● **WHAT IS BEING ASKED**
Only lines containing "Task" are wanted from the data below. Copy those lines.
━━━━━ DATASET EXCERPTS
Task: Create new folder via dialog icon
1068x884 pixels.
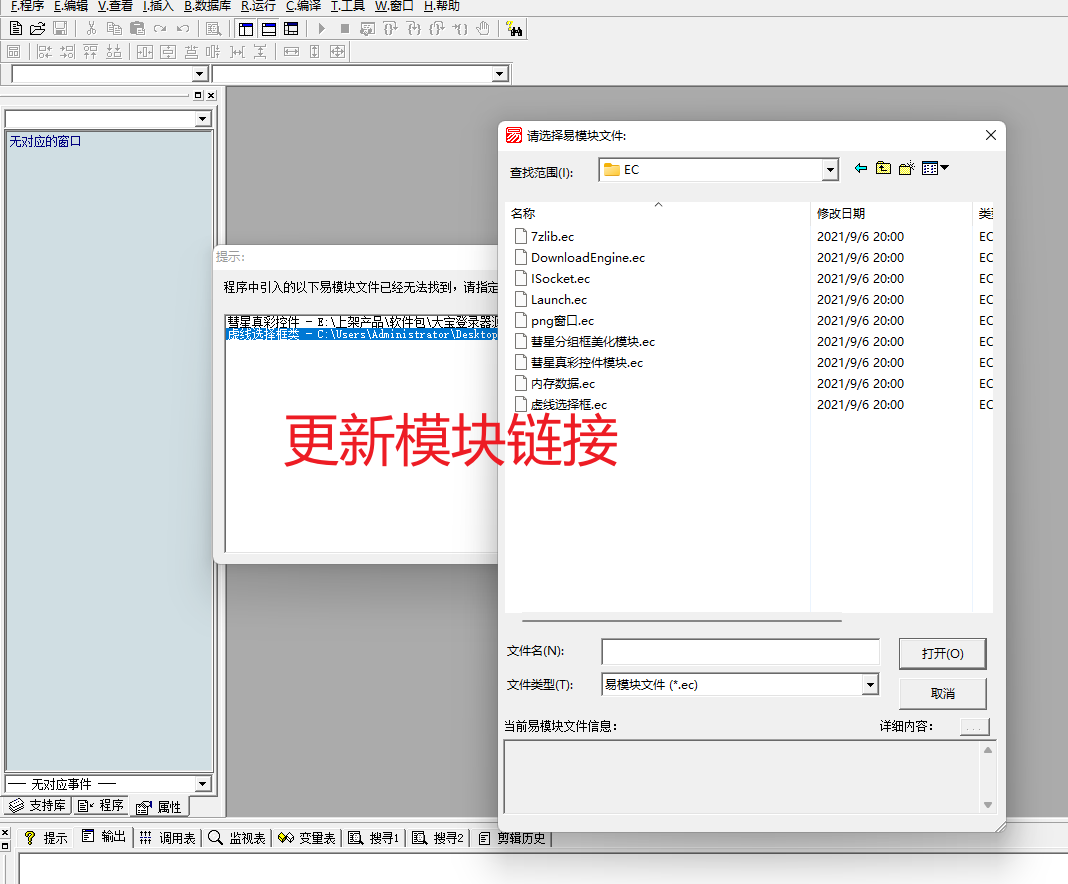Action: tap(906, 169)
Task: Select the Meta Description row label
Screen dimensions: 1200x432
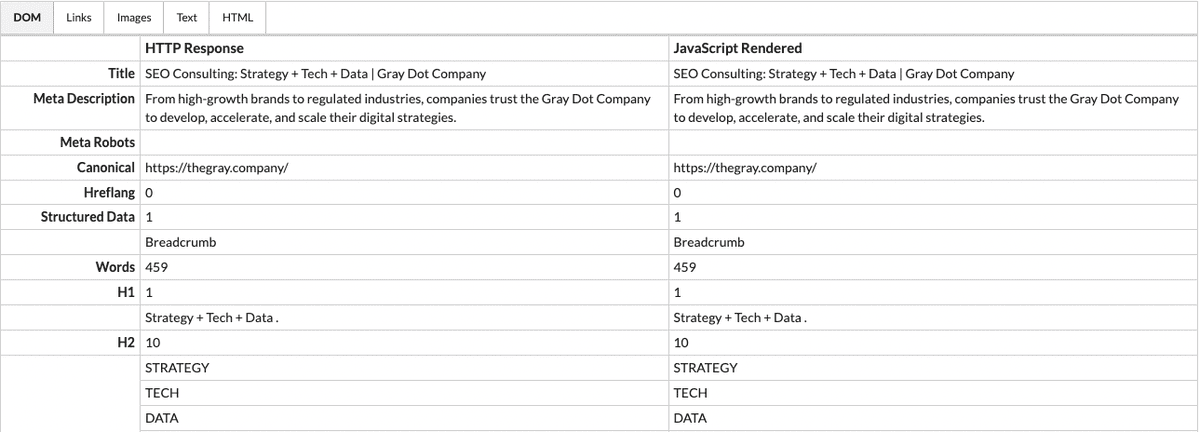Action: click(x=84, y=99)
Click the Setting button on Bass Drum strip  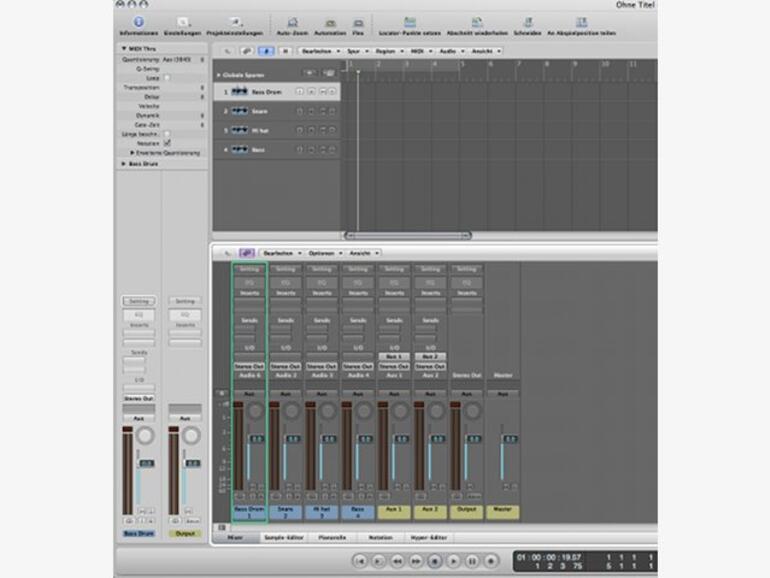249,269
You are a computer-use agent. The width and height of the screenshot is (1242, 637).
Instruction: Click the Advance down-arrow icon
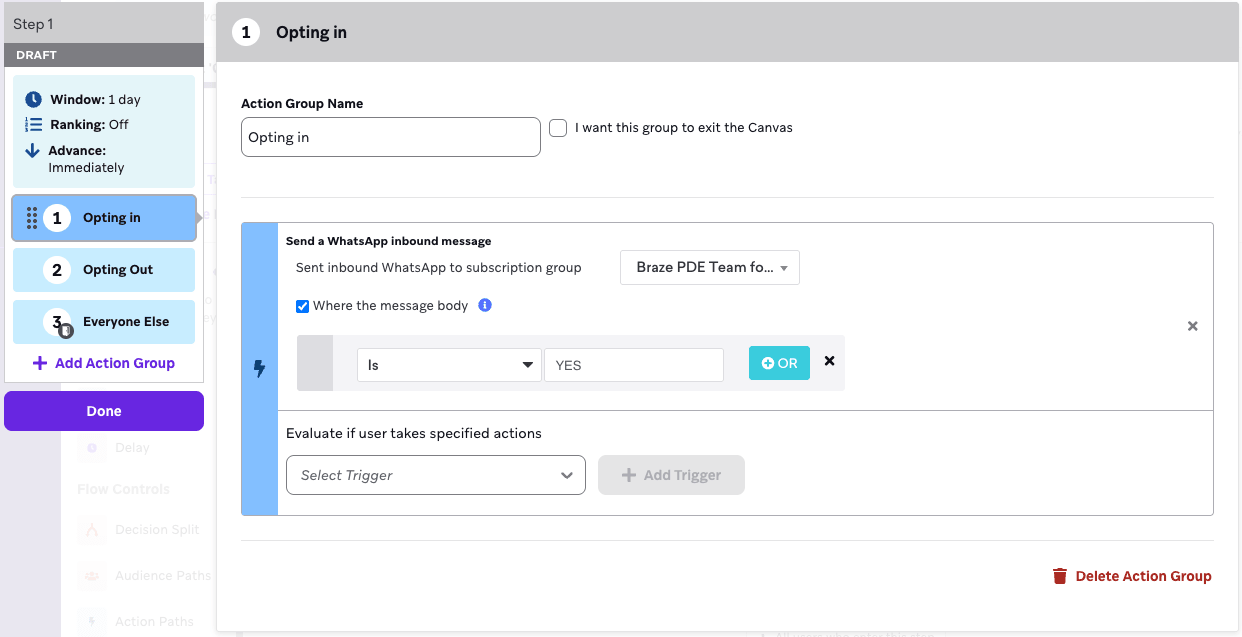click(33, 151)
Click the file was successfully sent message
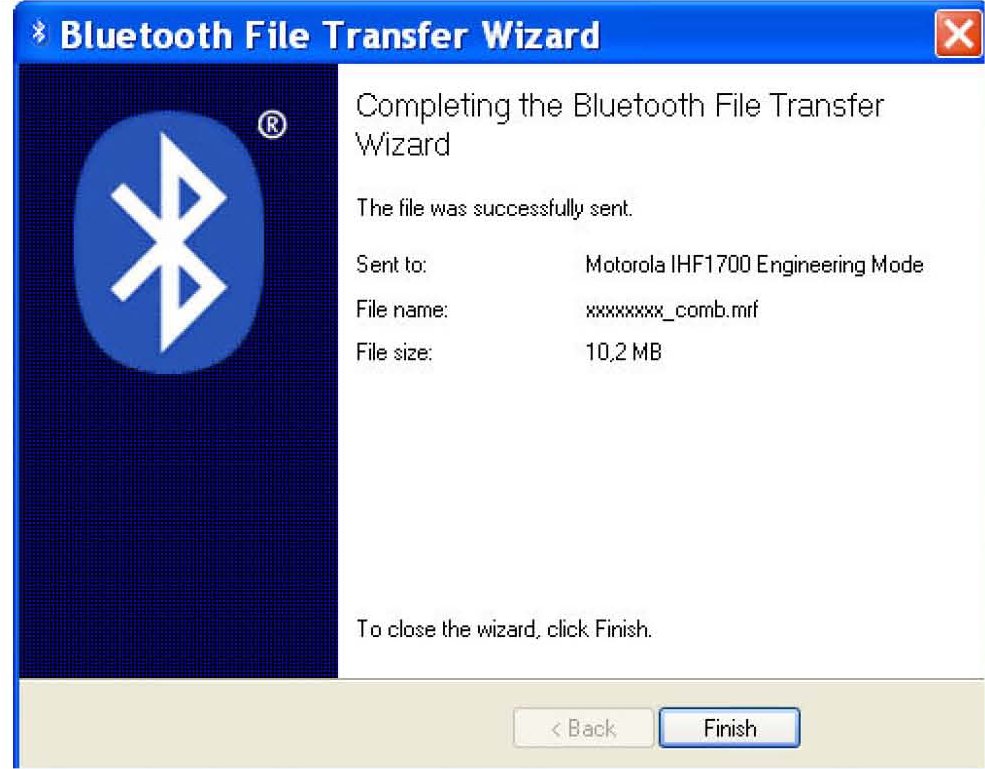Viewport: 985px width, 769px height. click(494, 208)
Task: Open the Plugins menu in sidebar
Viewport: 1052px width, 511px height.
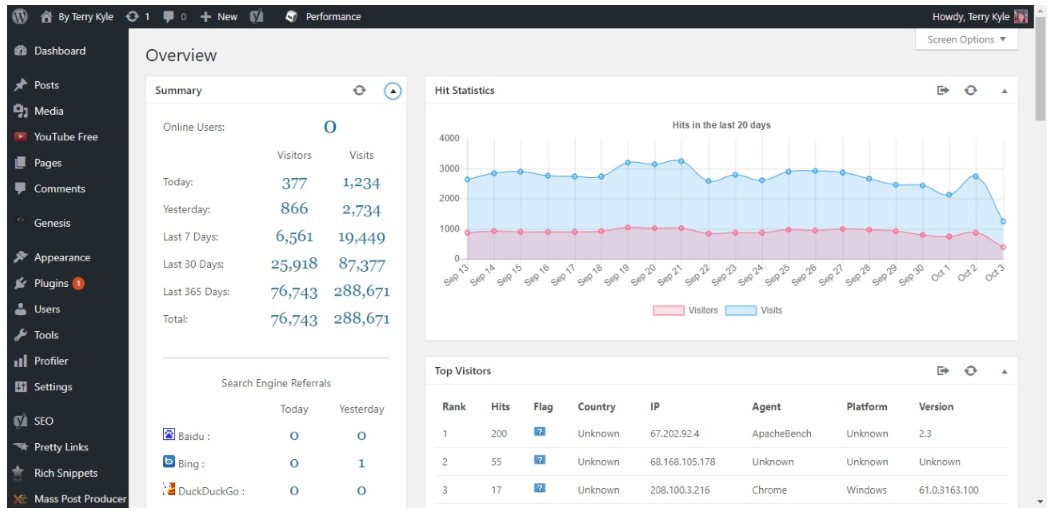Action: pyautogui.click(x=51, y=283)
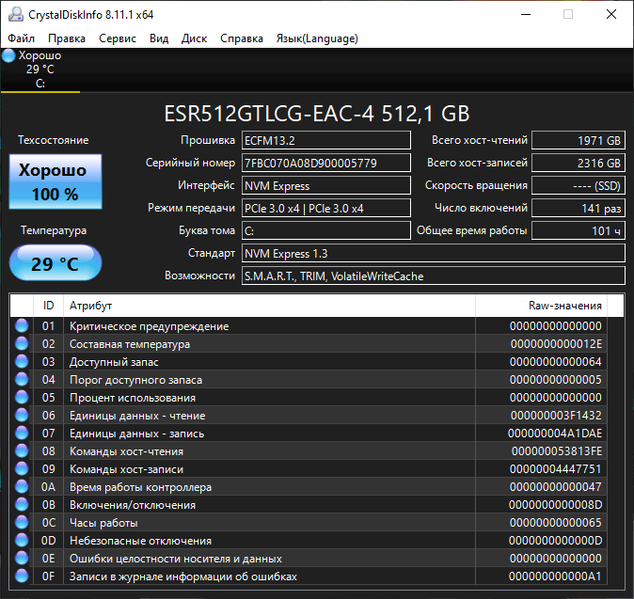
━━━━━━━━━━
● **RESULT OF THIS EXERCISE**
Task: Create new folder via dialog icon
Task: Select the Meta Description row label
Task: Open the Plugins menu in sidebar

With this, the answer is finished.